Following the Solar Movement
The oil crises of the 1970s spurred many changes in the United States; fuel economy standards for automobiles were developed, renewable energy incentives were introduced, the Department of Energy was formed, and energy conservation for buildings was federally incentivized. Innovative energy saving ideas and strategies also blossomed during this time, the passive solar building movement being one that enjoyed a large following. It was during this time that a concrete sandwich panel called Solarcrete was invented. A thick polystyrene core clad on both sides with 3-inches of concrete, Solarcrete was designed as a solar collector on the south side of buildings in cold climates. The panels were clad with perforated metal panels, painted black; the thermal mass absorbed the heat that was then pulled into the HVAC system serving the building. Because the panels were so energy efficient, Solarcrete soon began providing panels for all of the exterior walls for complete buildings, as the company continues to do today.
The Alpha Solution
Solarcrete panels are the ultimate in energy efficiency for buildings when utilized to take full advantage of their unique characteristics. The panels provide an air-tight enclosure from the footings to the roof, exposed thermal mass to the interior and the exterior, are a composite structural member handling all live and dead loads imposed, and have no thermal bridging due to a reinforced plastic composite connector between concrete wythes.

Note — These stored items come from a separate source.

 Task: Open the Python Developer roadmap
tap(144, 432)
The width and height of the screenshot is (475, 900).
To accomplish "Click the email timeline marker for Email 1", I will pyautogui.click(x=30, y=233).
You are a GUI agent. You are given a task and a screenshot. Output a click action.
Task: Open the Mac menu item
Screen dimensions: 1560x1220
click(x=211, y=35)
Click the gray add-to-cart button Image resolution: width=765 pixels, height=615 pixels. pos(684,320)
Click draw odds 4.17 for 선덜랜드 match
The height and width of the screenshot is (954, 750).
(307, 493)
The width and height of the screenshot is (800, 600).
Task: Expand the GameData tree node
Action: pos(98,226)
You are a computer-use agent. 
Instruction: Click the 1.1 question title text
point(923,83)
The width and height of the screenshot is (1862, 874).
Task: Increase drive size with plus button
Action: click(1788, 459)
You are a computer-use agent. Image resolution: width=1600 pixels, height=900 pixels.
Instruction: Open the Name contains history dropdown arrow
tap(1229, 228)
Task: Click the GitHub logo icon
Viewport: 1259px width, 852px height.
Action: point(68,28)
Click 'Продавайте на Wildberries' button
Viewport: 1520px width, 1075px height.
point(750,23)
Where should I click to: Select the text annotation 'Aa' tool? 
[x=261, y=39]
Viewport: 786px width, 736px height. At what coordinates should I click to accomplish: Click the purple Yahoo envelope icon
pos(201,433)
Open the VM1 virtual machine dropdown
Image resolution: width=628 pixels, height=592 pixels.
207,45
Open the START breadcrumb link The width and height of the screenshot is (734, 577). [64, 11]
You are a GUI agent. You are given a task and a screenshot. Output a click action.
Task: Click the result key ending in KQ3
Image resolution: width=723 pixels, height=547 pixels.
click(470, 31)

In the 1980s, to understand how efficient Solarcrete panels are, owner Don Oberlin fitted a 550,000 square feet Solarcrete warehouse, built just outside of Chicago, with several sensors to monitor temperature fluctuations throughout the year. Oberlin was shocked to learn that the space maintained a temperature from a low of 64 degrees Fahrenheit in the winter to a high of 82 degrees Fahrenheit in the summer—without a HVAC system. The high temperature was recorded in the summer during a day that Chicago experienced a 103 degree Fahrenheit day. Perplexed by the outstanding results, Oberlin studied the data more closely and realized that the HID lighting installed in the warehouse was the only heat source the building needed to maintain a comfortable interior in the winter.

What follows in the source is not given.